Image d’illustration / © iStock – gorodenkoff
Auteurs : Xavier Pavie & Jean-Sébastien Diana

TRIBUNE // Avec la découverte en 2020 des ciseaux moléculaires CRISPR-Cas9, l’édition génétique est entrée dans une nouvelle ère. Il devient possible d’envisager des opérations à la carte, notamment pour traiter certaines maladies rares. Une évolution qui remet en question l’universalité du soin et risque d’enterrer le principe de précaution, estiment dans cette tribune le philosophe Xavier Pavie et le médecin Jean-Sébastien Diana.

L’ultra-personnalisation de la médecine n’a rien de nouveau.
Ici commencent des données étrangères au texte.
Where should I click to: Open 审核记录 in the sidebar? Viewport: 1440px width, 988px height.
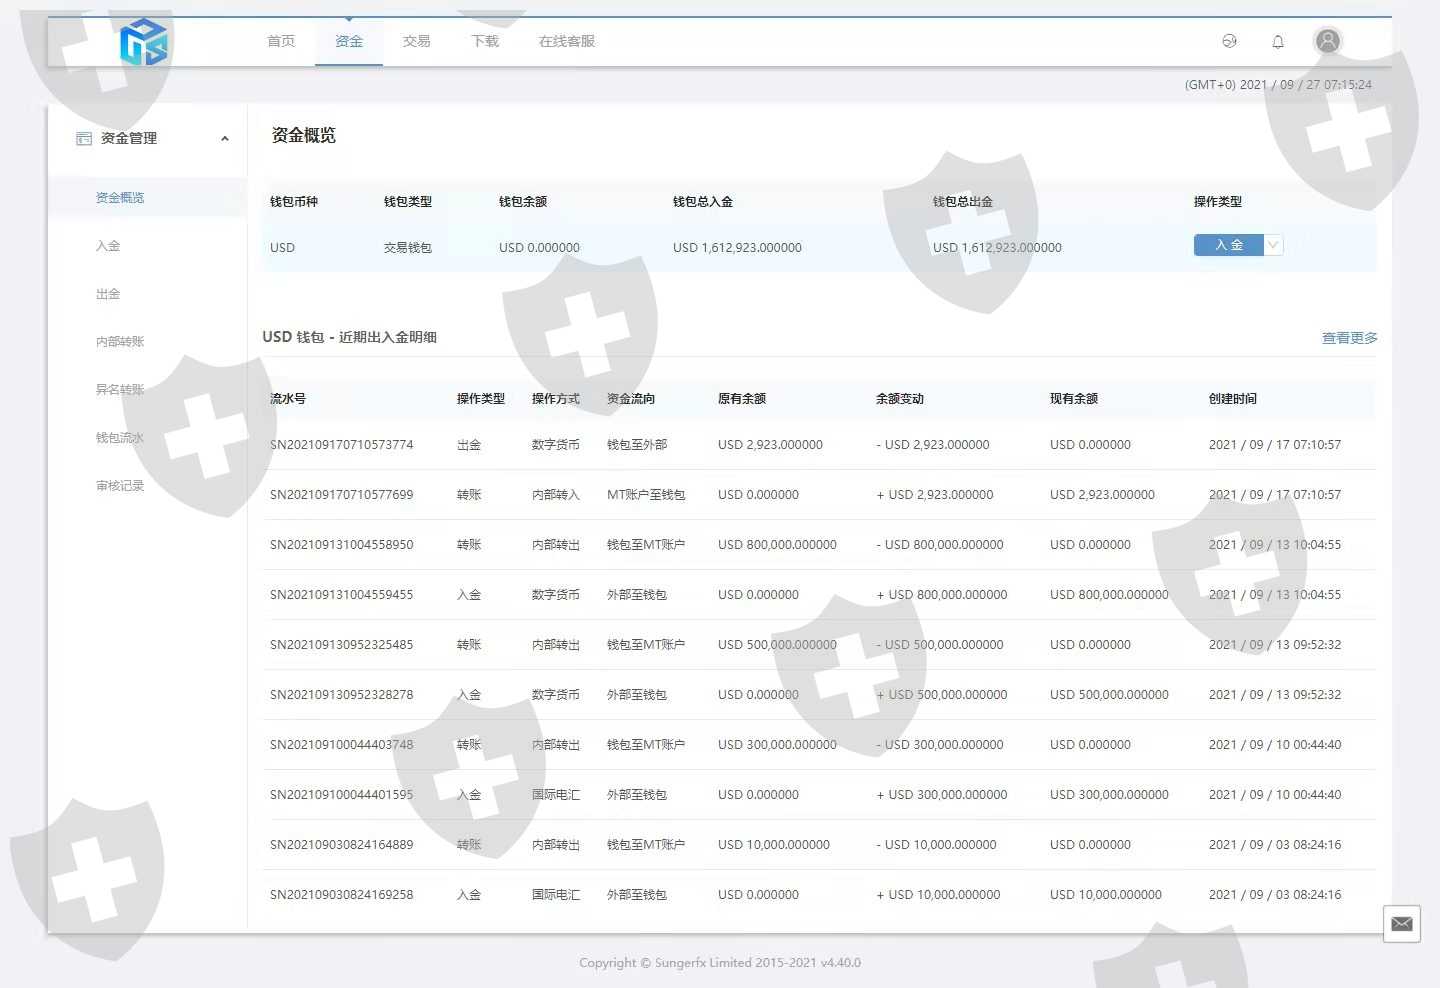[120, 486]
Le célèbre médecin personnel de Marc Aurèle, Galien, était renommé pour sa thériaque, une préparation médicinale complexe qu’il considérait comme un véritable « remède miracle ». Élaborée avec soin pour l’empereur-philosophe, cette potion contribuait, selon lui, à maintenir la vigueur et la robustesse de Marc Aurèle, à l’image de son père adoptif, l’empereur Antonin. Il est dit que l’auteur des Pensées pour moi-même en était même tout à fait dépendant.

« Un patient, un traitement »

Dix-huit siècles plus tard, cette ultra-personnalisation médicale vient de prendre un tournant historique. En mai 2025, une étude publiée dans le New England Journal of Medicine annonce un bouleversement majeur pour le vivant en général et l’humain en particulier : la première utilisation, après un développement accéléré, de l’édition génique personnalisée dite « N-of-1 » (un patient, un traitement) in vivo chez un nourrisson pour traiter une maladie génétique extrêmement rare.